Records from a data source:
========================
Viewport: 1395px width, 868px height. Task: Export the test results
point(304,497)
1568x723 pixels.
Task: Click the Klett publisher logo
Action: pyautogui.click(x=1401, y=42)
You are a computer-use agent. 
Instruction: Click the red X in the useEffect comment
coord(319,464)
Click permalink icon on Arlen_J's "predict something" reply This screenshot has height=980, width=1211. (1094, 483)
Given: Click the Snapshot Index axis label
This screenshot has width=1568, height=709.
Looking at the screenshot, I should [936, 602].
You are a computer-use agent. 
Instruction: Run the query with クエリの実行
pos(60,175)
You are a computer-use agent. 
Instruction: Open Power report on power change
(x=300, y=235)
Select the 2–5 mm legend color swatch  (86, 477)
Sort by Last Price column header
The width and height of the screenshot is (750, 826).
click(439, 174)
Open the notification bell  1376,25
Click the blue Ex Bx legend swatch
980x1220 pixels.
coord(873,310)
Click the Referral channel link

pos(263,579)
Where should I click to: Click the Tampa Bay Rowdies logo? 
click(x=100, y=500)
========================
**WHAT TO PRODUCE:**
Can you convert all of the material above into a Markdown table with the columns Row and Line, giving each line its own numbered row and skipping blank lines?

**ANSWER:**
| Row | Line |
|---|---|
| 1 | Viewport: 1395px width, 868px height. Task: Export the test results |
| 2 | point(304,497) |
| 3 | 1568x723 pixels. |
| 4 | Task: Click the Klett publisher logo |
| 5 | Action: pyautogui.click(x=1401, y=42) |
| 6 | You are a computer-use agent.  |
| 7 | Instruction: Click the red X in the useEffect comment |
| 8 | coord(319,464) |
| 9 | Click permalink icon on Arlen_J's "predict something" reply This screenshot has height=980, width=1211. (1094, 483) |
| 10 | Given: Click the Snapshot Index axis label |
| 11 | This screenshot has width=1568, height=709. |
| 12 | Looking at the screenshot, I should [936, 602]. |
| 13 | You are a computer-use agent.  |
| 14 | Instruction: Run the query with クエリの実行 |
| 15 | pos(60,175) |
| 16 | You are a computer-use agent.  |
| 17 | Instruction: Open Power report on power change |
| 18 | (x=300, y=235) |
| 19 | Select the 2–5 mm legend color swatch  (86, 477) |
| 20 | Sort by Last Price column header |
| 21 | The width and height of the screenshot is (750, 826). |
| 22 | click(439, 174) |
| 23 | Open the notification bell  1376,25 |
| 24 | Click the blue Ex Bx legend swatch |
| 25 | 980x1220 pixels. |
| 26 | coord(873,310) |
| 27 | Click the Referral channel link |
| 28 | pos(263,579) |
| 29 | Where should I click to: Click the Tampa Bay Rowdies logo?  |
| 30 | click(x=100, y=500) |